- Born: October 1922 Ōno, Iwate, Japan
- Died: 2013 (aged 90–91)
- Children: 3

= Ishinosuke Uwano =

Japanese military officer (1922–2013)

Ishinosuke Uwano (上野 石之助, Uwano Ishinosuke) was a Japanese soldier who later became a Soviet and Ukrainian citizen. An officer in the Imperial Japanese Army, he was captured as a Soviet prisoner of war. Declared dead in Japan, he attracted media attention in April 2006 after he was discovered alive in Ukraine, where he lived voluntarily after his release.

==Missing person case==
Uwano was stationed in Karafuto Prefecture on Sakhalin at the end of World War II. He had been in contact with his family as late as 1958. The last time that Uwano's family saw him was in Sakhalin in 1958. After that, they lost all contact with him.
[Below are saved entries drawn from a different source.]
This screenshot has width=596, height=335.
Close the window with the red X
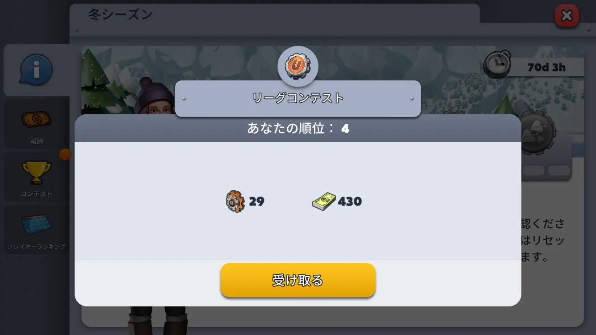[567, 16]
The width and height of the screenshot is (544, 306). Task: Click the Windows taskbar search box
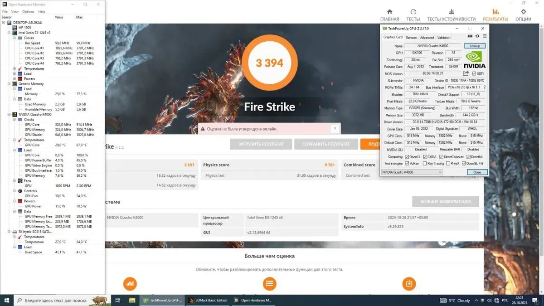(54, 300)
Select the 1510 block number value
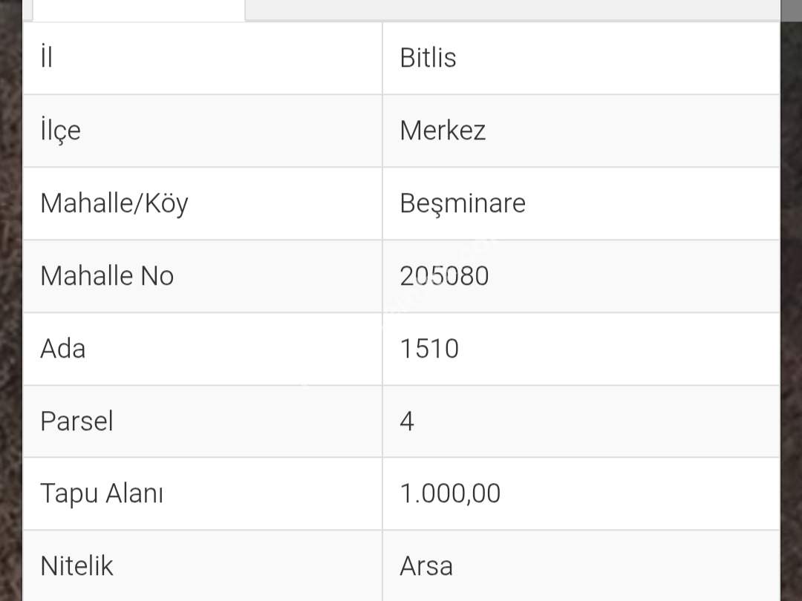Viewport: 802px width, 601px height. (429, 349)
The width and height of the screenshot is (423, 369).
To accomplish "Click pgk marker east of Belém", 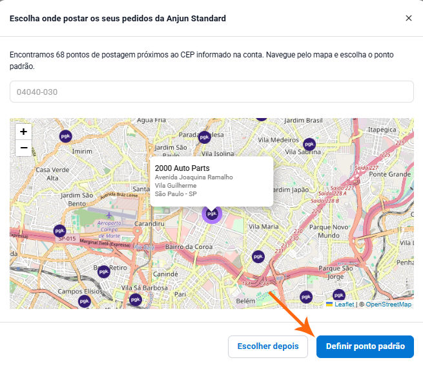I will (x=304, y=296).
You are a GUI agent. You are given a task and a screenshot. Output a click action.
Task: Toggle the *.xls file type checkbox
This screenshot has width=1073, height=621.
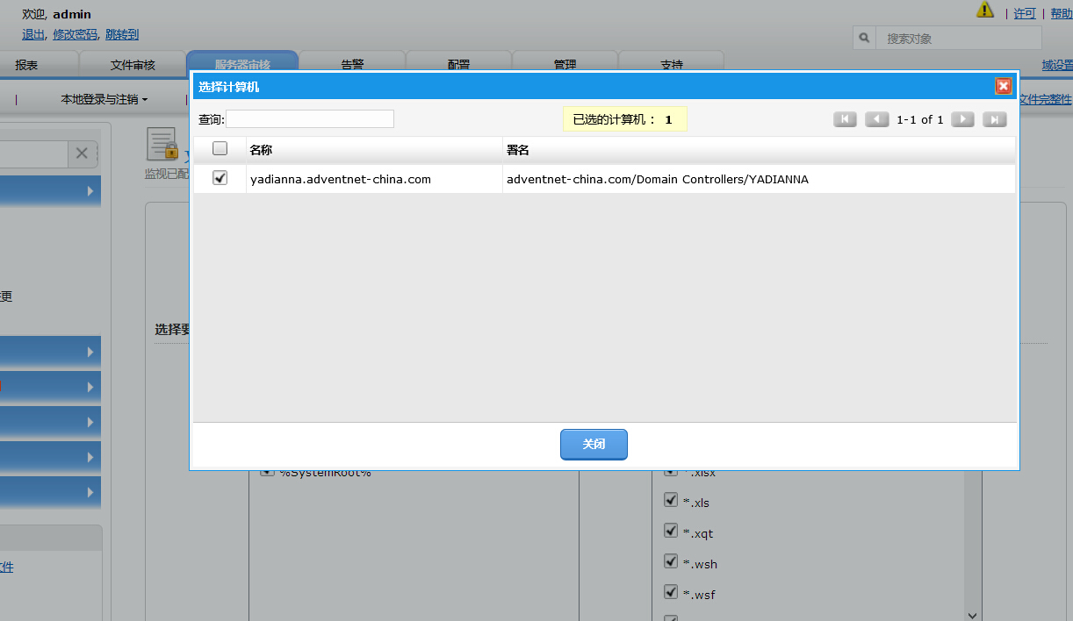tap(671, 502)
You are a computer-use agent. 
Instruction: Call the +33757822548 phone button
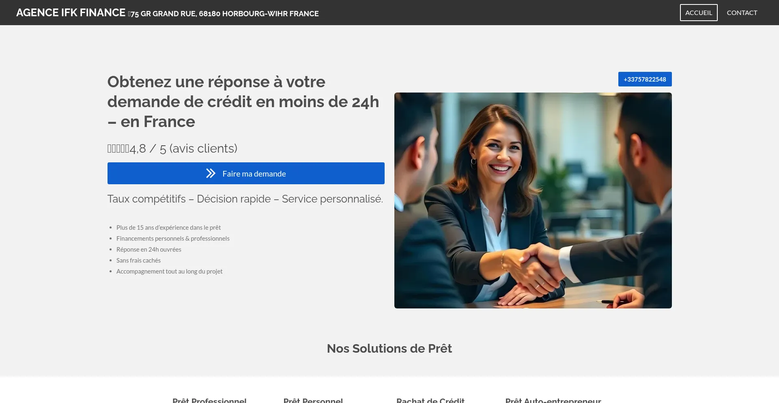click(x=645, y=79)
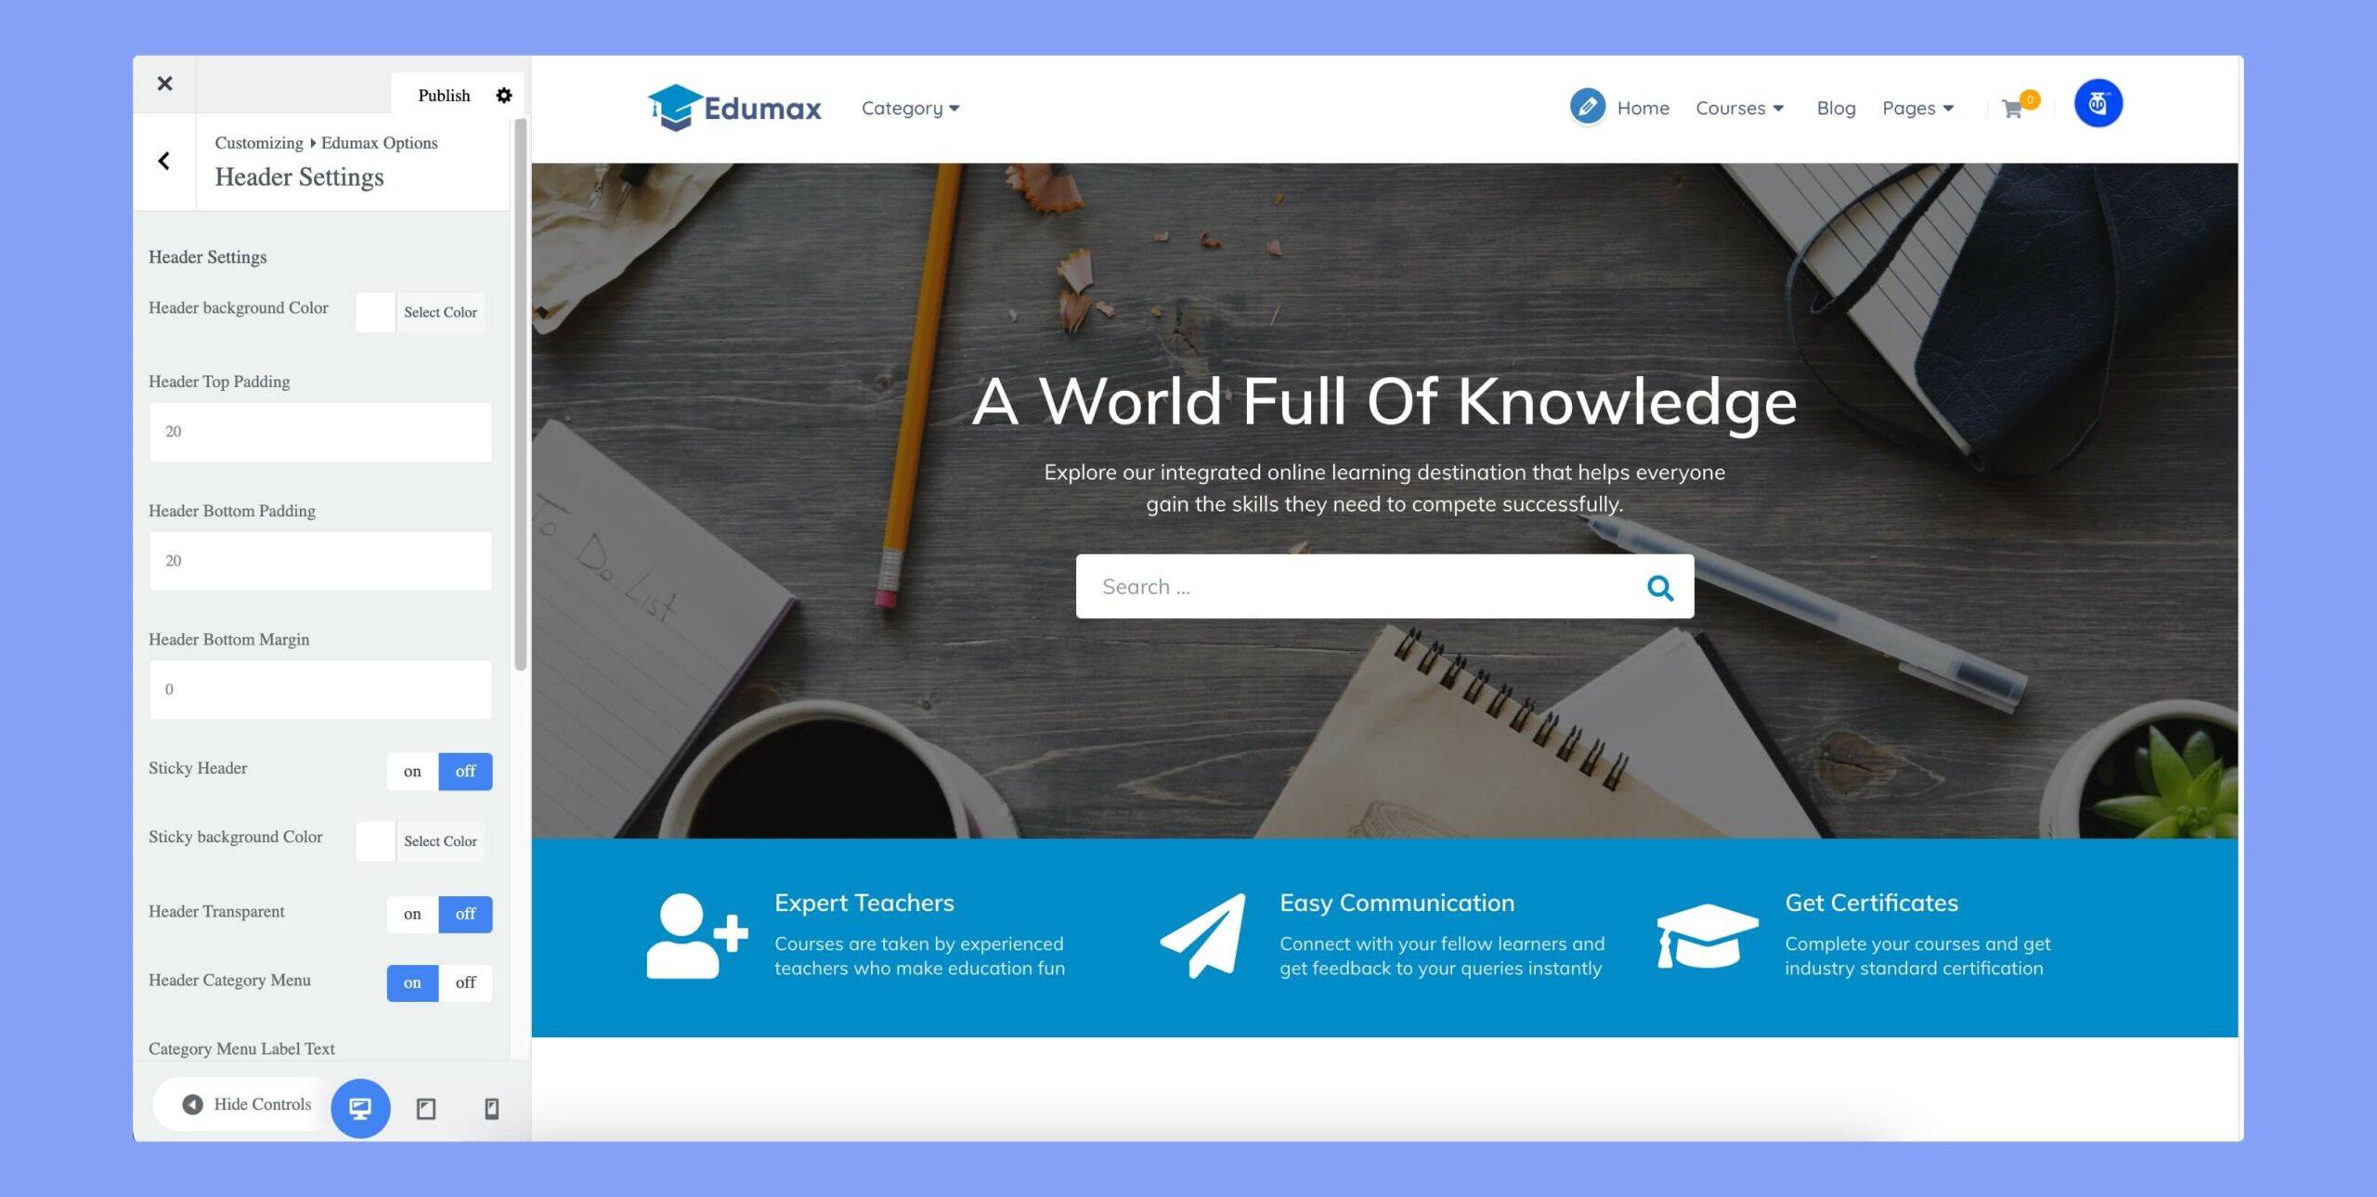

According to Japanese media, Uwano moved to Ukraine in 1965. He subsequently married a Ukrainian woman and settled in Zhytomyr, where he had three children. However, his lack of contact with his family led to the declaration that he was legally dead in 2000.

Uwano contacted the Japanese embassy in Ukraine in 2006 and returned to Japan. Because he had been declared legally dead (in Japan), when he returned to Japan to visit family in 2006 he had to enter the country on a Ukrainian passport.